Preeshila Behary, Niamh Martin, Humera Shaikh, Katie Wynne, Karim Meeran

Case Report: A 60 year old woman first presented in 1990 to her local hospital with symptoms suggestive of gastritis and peptic ulcer disease.  Previously she was managed with ranitidine and had gastric surgery in 1998.  Incidentally her calcium and PTH were found to be raised at that time.  A single gland parathyroidectomy was performed.

A year later, she complained of headaches and a head MRI revealed a pituitary adenoma with extension to the cavernous sinus.  She was seen in our Endocrine clinic where it was noted she appeared Cushingoid.  A low dose dexamethasone suppression test and oral glucose tolerance test confirmed a biochemical diagnosis of pituitary cushing’s and acromegaly. She underwent transphenoidal hypophysectomy in 1999. This was followed with radiotherapy as her cortisol and growth hormone levels failed to normalise post-operatively.

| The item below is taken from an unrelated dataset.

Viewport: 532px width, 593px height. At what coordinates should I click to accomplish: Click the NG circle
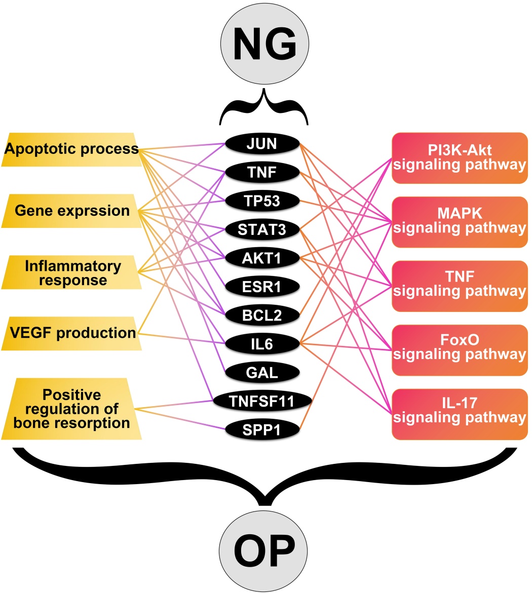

Her calcium started rising again and remained persistently >3 mmol/L with PTH >150 pmol/L. She required several admissions to hospital for intravenous fluids and pamidronate.  Eventually in 2001, she underwent neck exploration where 3 hyperplastic parathyroid glands were removed.  Her calcium transiently came down but she required a third neck re-exploration in 2004 where another hyperplastic parathyroid gland was removed.

Her fasting gut hormones showed raised gastrin level and imaging involving CT abdomen, Octreotide and PET scans were all consistent with a neuroendocrine tumour within the tail of the pancreas.  Incidentally a non-functioning adrenal lesion was also found. They were both managed conservatively.

Currently her residual pituitary tumour, gastrinoma and adrenal tumour remained unchanged on serial imaging. Her calcium, latest 24 hour urinary free cortisol, growth hormone and IGF 1 are stable.

Discussion: Around 90% of MEN 1 patients first present with primary hyperparathyroidism.  Our lady presented with gastrinoma related symptoms before hypercalcaemia.  She has no family history of MEN 1, raising the possibility of a de novo mutation.  A genetic analysis was not sought as she has no children or siblings.  A multidisciplinary team approach is crucial and there is no doubt, this has played a significant role in the successful ongoing management of this lady.